Para contextualizar, vou dizer que, na altura da conversa estava bastante pessimista, "filósofo" e estava sedento de amor (...). Estava numa de cepticismo, em que as pessoas encontram outra pessoa para se sentirem bem consigo mesmas, que o amor era algo egoísta, pois quando o amor é correspondido, sentimos o conforto que sempre quisemos: seja ela a pessoa que estiver à nossa frente ("O Sentimentalismo é uma treta": é daí de onde vem).
E ora bem. Desde aí, posso dizer que a minha vida teve alguns altos e baixos, mas tiveram um "desvio padrão" mesmo muito baixo. Talvez esteja a desprezar algumas coisas, mas não me sinto muito mudado. Apenas ganhei idade e não maturidade, porque adivinhem só: nada me aconteceu que pudesse ter um impacto que me virasse a vida de pernas para o ar.
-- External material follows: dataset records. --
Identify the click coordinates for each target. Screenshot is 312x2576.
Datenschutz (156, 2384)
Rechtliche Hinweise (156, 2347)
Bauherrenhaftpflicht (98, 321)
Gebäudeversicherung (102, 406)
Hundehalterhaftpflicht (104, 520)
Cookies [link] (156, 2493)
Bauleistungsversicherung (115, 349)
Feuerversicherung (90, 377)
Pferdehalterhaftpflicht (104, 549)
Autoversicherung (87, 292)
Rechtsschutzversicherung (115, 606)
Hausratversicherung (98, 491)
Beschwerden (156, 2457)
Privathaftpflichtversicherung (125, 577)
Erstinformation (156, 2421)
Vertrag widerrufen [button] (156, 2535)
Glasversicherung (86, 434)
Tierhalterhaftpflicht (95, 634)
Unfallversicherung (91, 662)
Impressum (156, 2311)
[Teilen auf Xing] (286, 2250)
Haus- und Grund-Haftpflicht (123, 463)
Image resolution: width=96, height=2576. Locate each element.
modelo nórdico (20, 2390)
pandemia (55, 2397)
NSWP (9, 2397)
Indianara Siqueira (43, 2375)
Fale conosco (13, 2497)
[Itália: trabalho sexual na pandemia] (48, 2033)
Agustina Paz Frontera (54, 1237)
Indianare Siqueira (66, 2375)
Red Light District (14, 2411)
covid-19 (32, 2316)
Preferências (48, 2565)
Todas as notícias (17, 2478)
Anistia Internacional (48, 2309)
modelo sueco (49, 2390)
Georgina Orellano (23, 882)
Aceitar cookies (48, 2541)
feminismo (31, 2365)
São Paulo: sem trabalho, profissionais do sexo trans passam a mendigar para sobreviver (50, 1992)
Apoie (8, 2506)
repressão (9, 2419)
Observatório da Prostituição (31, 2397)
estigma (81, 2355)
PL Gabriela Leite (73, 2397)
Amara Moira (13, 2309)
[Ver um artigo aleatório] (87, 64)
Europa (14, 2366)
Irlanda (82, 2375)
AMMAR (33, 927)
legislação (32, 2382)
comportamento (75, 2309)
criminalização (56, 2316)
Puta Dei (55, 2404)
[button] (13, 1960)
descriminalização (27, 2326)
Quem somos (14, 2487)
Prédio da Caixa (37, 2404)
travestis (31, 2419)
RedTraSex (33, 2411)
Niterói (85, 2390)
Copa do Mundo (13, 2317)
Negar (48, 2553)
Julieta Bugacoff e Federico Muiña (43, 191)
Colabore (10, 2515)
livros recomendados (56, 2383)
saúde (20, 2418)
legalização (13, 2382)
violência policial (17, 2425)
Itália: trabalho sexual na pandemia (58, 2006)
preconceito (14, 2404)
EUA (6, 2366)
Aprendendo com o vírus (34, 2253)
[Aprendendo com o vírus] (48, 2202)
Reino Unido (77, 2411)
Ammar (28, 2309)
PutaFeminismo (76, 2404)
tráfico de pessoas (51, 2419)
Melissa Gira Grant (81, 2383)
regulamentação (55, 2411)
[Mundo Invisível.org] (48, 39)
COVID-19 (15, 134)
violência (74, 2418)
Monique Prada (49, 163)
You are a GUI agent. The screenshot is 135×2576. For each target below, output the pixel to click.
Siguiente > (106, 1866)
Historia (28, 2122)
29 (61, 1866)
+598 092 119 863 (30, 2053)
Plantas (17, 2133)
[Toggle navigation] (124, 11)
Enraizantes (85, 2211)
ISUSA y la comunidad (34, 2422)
Considero que é preciso acontecer algo inesperável para que algo dentro de nós se desenvolva: um novo tipo de situação com que nunca nos deparámos. Faz com que algumas coisas dentro das nossas cabeças se desencadeiem de forma diferente e isso faz com nós aprendamos como somos, como reagimos a coisas e até como podemos evitar coisas que possam correr mal.
Eu sou um tipo que nao se conhece porque não lhe é deixado ser conhecido por outros.